Imagine feeling stuck and struggling to overcome a fear. That is where I was during the winter break of ’13-’14.
I was standing in my cold basement, more specifically my art studio, and
formerly my mom’s stamping office.
The dust collects on the remains of
my mom’s “Stamping-up” representative days, which led to her becoming a jewelry
representative. After endless purchases of merchandise that never matched her
income she finally settled for a part time job. Maybe it took a few part time
jobs to really get settled, but nonetheless, she kept her hobby of stamping and
splurging on jewelry in her spare time.
I scanned the room, looking upon
the piles of boxes and closets of jewelry and stamps that fill half the room,
creating a division between what originally was my mom’s and my dad’s workshop
spaces.
I check the fuzzy socks on my feet
for any nails or shards of wire I may have missed from tiptoeing across the
floor of my dad’s workbench containing his many computer or electronic projects
he’s always fiddling with. Once I know my feet are not in any danger I then
find my canvases piled in the organized mess that I call my workspace. Once my
mom admitted my ownership of her space, I built upon it as any conqueror would.
Except for the one flaw I share with my mom; we hoard things we have great
visions for, but never have time to execute them. Therefore, on top of the
mounds of used and unused stamps, and jewelry boxes are piles of canvases and
paint still in their wrappers or boxes.
All of these materials, collecting
dust, begging to be used. They have a profound amount of potential. As I run my
hand across the plastic casing my canvases, their need to shed the wrapping was
so loud I could feel the vibrations of inspiration influencing me.

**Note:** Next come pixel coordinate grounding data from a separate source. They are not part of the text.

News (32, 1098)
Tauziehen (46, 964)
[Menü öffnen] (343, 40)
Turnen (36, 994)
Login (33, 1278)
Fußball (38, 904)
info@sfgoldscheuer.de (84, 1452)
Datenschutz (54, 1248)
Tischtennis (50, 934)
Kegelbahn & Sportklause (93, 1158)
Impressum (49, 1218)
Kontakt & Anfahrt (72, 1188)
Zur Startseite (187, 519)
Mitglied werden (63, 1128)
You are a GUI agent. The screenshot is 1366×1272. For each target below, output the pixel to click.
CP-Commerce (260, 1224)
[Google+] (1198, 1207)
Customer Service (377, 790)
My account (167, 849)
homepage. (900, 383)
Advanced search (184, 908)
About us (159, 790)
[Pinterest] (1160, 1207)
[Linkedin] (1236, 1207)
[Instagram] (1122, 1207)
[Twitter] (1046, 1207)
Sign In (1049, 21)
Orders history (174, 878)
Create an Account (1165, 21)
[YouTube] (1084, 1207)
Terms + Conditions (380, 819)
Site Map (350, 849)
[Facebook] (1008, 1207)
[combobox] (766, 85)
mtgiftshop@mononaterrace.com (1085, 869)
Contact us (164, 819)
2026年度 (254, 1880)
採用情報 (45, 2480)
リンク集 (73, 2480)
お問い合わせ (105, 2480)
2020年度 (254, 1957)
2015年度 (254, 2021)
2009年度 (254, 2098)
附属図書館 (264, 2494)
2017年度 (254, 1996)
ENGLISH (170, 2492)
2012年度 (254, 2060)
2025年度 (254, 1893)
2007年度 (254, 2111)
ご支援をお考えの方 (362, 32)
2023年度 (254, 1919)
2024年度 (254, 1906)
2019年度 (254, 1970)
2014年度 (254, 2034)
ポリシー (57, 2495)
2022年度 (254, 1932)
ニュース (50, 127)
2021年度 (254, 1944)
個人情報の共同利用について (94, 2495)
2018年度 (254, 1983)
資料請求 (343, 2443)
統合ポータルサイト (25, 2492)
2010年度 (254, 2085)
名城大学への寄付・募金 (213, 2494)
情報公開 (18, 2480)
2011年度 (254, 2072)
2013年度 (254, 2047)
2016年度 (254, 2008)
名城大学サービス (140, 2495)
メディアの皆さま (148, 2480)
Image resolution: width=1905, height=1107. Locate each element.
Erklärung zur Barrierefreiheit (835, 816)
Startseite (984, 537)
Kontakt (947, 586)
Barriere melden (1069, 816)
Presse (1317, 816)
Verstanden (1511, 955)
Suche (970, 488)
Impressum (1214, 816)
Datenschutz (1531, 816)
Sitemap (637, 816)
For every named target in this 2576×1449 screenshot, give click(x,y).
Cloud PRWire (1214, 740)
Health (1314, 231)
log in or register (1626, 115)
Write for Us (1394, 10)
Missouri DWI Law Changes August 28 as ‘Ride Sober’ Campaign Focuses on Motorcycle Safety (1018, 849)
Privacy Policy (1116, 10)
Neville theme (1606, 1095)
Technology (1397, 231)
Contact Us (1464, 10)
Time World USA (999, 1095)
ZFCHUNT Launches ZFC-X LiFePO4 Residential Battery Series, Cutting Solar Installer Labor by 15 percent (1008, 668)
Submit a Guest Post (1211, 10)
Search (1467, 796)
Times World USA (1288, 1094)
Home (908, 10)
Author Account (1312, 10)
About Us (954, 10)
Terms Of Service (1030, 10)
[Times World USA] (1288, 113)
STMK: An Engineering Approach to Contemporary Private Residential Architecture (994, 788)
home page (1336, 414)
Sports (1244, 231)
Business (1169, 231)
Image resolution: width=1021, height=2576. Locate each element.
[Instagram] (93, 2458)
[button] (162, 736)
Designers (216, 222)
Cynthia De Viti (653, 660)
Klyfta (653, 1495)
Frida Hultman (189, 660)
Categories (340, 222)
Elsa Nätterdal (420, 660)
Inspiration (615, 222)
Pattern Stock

As soon as I tore off the plastic
of the first canvas, my inspired momentum was struck with hesitation. I am
reintroduced to my fear of blank canvases. Such as writers block, I became
intimidated and overwhelmed by the great potential the canvas deserves, and I
may not be able to deliver.
The white, blank, stale surface
shrinks my inspiration to microscopic proportions. It is a color I feel
intimidated by repeatedly, but a new sense hit me. The comforting smell of the
fresh wooden canvas frame allowed my momentum to become too great to break
completely.
I turned to the first color I could
work with. Which in turn lead me to my next concentration. It was omniscient,
abyssal, and spacious. I could then see, envision, and develop my ideas onto my
canvas. My hands worked tirelessly and eagerly upon my black toned canvas.
My space concentration was then
born, my white canvas fear obliterated, and my hoarding has happily and
sufficiently decreased from then on.